> Exercise text:
══════════

‘By the light of the silvery Moon …’
Noticed the moon recently? If you listen to the radio, you’ll likely have heard reports recently about NASA preparing for the second in a series of complex ‘Artemis’ missions that will enable human exploration at the Moon and future missions to Mars. Be that as it may, there’s still nothing quite so lovely as having been surprised by the unexpected bright light of a full moon – especially first thing of amorning.
The moon has of course no light of its own. Whenever we see the Moon, we see light reflected from the Sun. It’s light from our Sun which picks out the meteor-battered surface of what is otherwise largely consolidated rock dust – all quite dark and mysterious on the other side, the side we never see. And in a similar kind of way, the Psalms in the Bible tell us that though we hear no voice, yet the ‘sound’ of God’s glory is ‘heard’ because the stars and the planets are ‘telling out’ the wonder of their Creator.
The book Genesis speaks of God as has having made humankind in his image and likeness. Now at a graveside I regularly recite ‘earth to earth … dust to dust’ but I also on other occasions read of ‘the glory of God being seen in the face of the man Jesus Christ’. The privilege and wonder of our having been made in God’s image and likeness is that by the illuminating power of God’s unseen Spirit, ordinary earth-and-dust creatures like you and me can become Christ-like so we too reflect the glory of God’s goodness and love into the situations and circumstances of our everyday lives. That’s rather lovely and pretty amazing too, don’t you think?

══════════

> Dataset records:
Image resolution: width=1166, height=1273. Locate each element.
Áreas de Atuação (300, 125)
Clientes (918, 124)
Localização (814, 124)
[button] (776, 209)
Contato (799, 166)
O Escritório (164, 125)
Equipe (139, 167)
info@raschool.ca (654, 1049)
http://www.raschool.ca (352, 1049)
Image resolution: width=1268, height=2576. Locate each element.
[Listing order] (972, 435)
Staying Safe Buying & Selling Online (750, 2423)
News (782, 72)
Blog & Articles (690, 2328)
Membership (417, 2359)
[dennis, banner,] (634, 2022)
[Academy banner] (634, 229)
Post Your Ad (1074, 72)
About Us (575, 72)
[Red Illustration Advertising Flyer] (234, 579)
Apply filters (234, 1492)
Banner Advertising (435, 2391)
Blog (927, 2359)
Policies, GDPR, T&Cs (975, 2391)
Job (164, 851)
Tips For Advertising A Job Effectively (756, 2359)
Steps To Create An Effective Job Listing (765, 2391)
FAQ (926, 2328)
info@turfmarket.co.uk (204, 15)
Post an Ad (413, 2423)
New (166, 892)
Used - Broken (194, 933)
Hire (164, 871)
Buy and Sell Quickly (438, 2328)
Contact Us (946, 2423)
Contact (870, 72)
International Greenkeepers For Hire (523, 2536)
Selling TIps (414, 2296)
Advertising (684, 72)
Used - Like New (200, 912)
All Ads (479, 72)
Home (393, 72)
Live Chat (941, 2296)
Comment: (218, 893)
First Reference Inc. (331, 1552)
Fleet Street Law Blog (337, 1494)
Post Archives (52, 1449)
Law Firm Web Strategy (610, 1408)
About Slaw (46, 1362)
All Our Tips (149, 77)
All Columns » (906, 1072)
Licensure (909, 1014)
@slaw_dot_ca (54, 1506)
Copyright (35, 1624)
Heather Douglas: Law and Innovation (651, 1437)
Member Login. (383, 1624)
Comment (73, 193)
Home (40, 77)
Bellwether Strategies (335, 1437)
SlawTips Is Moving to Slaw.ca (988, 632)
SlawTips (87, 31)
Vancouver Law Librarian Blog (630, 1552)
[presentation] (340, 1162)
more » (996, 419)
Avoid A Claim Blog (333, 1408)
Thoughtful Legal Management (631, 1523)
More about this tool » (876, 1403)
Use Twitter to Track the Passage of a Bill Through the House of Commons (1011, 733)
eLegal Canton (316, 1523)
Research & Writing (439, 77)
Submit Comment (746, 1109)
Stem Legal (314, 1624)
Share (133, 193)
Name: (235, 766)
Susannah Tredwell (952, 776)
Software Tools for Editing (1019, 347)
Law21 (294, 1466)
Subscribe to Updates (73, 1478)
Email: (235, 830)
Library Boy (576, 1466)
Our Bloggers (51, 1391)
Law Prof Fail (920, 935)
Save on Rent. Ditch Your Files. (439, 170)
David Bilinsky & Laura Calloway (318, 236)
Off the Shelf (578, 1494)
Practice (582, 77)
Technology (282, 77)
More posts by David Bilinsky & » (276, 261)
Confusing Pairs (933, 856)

══════════

> Questions:
1: Render the sentence "Whenever we see the Moon, we see light reflected from the Sun." from the Moon reflection in Spanish.
2: Print the portion of the Moon reflection starting at "The moon has" and ending at "of their Creator.", with no alterations.

> Responses by item number:
1: Siempre que vemos la Luna, vemos la luz reflejada del Sol.

2:
The moon has of course no light of its own. Whenever we see the Moon, we see light reflected from the Sun. It’s light from our Sun which picks out the meteor-battered surface of what is otherwise largely consolidated rock dust – all quite dark and mysterious on the other side, the side we never see. And in a similar kind of way, the Psalms in the Bible tell us that though we hear no voice, yet the ‘sound’ of God’s glory is ‘heard’ because the stars and the planets are ‘telling out’ the wonder of their Creator.